一緒に仕事をしたことがあるライターが振り返る「天才編集者」の手法
筆者が登録している「マシュマロ」という匿名メッセージ受付サービスで、こんな質問が届きました。
筆者がやってるマシュマロに寄せられた質問
イヤな質問するなァ。自分もこないだ気づいたんですけど、箕輪さんとお仕事ご一緒したことありますからね。
「お前、箕輪さんと仕事してたよな?」って言われてつらつら箕輪さんのプロフィール見てたら、確かにしていたし、与沢翼の元ライブドアがあった六本木の事務所で与沢翼待ちしていたことを思い出しましたよ。その時の会話の内容もぼんやり思いだしたのですが、そちらは伏します。え?なんで与沢翼の本の仕事を請けたのかって? そんなん、面白そうだったからに決まってるじゃないですか!

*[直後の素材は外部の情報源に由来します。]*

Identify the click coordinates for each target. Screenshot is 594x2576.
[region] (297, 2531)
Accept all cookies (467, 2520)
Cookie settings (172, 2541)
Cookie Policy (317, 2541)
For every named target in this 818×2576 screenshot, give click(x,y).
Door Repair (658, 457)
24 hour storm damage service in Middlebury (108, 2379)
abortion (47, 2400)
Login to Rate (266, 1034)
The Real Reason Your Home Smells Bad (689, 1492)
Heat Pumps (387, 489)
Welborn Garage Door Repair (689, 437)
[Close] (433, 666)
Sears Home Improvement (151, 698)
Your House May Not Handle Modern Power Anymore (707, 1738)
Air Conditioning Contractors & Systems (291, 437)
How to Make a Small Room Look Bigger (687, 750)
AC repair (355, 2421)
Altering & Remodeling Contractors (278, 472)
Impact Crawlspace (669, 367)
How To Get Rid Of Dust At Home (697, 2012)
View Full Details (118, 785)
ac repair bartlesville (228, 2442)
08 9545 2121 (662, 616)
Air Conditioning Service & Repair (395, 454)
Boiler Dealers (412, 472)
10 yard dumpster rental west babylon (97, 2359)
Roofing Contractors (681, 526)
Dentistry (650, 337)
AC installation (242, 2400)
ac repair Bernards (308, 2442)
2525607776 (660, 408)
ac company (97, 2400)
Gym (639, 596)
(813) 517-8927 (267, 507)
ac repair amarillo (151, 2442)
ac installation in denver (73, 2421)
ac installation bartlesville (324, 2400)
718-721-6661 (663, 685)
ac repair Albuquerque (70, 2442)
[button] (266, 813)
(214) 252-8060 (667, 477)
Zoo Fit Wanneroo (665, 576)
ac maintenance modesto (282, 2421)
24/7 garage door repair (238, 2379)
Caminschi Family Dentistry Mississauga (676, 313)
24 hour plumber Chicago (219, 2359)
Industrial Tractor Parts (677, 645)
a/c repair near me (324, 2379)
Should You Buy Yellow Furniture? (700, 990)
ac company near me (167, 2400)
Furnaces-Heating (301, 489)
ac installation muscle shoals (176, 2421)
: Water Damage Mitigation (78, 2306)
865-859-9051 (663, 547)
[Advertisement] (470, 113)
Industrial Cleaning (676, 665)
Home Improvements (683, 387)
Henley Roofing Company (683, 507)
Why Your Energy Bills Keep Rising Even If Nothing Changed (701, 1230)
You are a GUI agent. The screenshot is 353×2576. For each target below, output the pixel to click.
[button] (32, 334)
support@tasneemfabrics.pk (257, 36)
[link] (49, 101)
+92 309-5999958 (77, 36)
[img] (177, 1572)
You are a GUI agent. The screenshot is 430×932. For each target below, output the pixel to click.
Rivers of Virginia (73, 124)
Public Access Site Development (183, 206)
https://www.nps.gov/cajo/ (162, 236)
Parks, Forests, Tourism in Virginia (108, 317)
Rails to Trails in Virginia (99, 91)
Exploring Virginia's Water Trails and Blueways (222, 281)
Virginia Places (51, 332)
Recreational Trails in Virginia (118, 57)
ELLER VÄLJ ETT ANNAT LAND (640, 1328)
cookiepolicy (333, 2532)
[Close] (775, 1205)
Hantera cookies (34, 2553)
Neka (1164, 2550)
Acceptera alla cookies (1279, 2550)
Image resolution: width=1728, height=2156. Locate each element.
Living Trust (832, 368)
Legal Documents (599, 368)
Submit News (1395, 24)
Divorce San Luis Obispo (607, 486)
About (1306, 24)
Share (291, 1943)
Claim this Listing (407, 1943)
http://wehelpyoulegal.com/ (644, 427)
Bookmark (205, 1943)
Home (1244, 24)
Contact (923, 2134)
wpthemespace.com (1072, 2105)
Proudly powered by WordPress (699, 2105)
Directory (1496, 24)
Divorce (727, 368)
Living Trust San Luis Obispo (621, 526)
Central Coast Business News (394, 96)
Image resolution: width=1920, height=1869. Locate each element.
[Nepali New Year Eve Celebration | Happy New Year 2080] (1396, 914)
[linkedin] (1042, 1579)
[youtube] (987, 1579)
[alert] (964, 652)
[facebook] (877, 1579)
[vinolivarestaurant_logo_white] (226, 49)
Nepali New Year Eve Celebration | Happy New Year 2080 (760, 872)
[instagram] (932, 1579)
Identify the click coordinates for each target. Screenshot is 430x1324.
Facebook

で、なにが天才的かというお話でしたね。簡単に言うと、1 著者の稼働ナシで本を作るシステム と、 2 これら著者の褒め合いによって読者を誘導し、一種の読者層を作った。さらに、 3 読者層を組織してネットでの購買運動を作り、販売前にランキングをジャックした。 4 幻冬舎のイマドキ珍しいイケイケの販売方針により、大量に印刷して、配本制度とそれにともなう歩戻しを積んでチェーン系書店に本を積み上げ「売れている本」の体裁を演出した。これにより、「売れている本だから売れる」という循環にもっていったということにあるのではないでしょうか。
こちらはゴーストライターや箕輪さん本人が、著者の過去本の山から新しい切り口を考え、数回のインタビュー(ない場合もあるかも)を実施して本を制作することです。いわゆるゴーストライターですが、これはビジネス書では普通のことで、特に新しいということはありません。まあ、本の内容を見ると、そのインタビュー稼働もかなり少ないのではないかと感じたりはしますが。このゴーストは箕輪さん案件ではありませんが自分も何冊も手掛けています。
著者の褒め合いによって読者を誘導し、一種の読者層を作った
出版社は、いつも想定される読者層のことは気にしていて、帯には、その想定される読者層が食いつきやすい大物を起用して推薦文を書いてもらうことは日常業務としてやっています。その結果、あるジャンルの本の帯は軒並み同じ人が「今世紀最高の傑作」「20年に一度の傑作」「私が涙した推薦作」などなど並んだりしてるわけです。
新規性としては、帯に推薦文を寄せるのは、必ず複数人起用して、そのうちの一人をこれから売り出したい人を配すところでしょうか。そうすることで、売り出したい人にある種の権威性をまとわせていこうということですね。
権威性があるから帯を書く、から、帯を書く人だから権威がある の逆転があります。これはちょっと新規性があるかなと思います。しかもそのシステムに編集者である自分本人も組み込んじゃう。外部の下請け編集である自分がこれしようとしたら、版元の編集さんに「ふざけてるんですか?」と真顔で言われちゃいますな。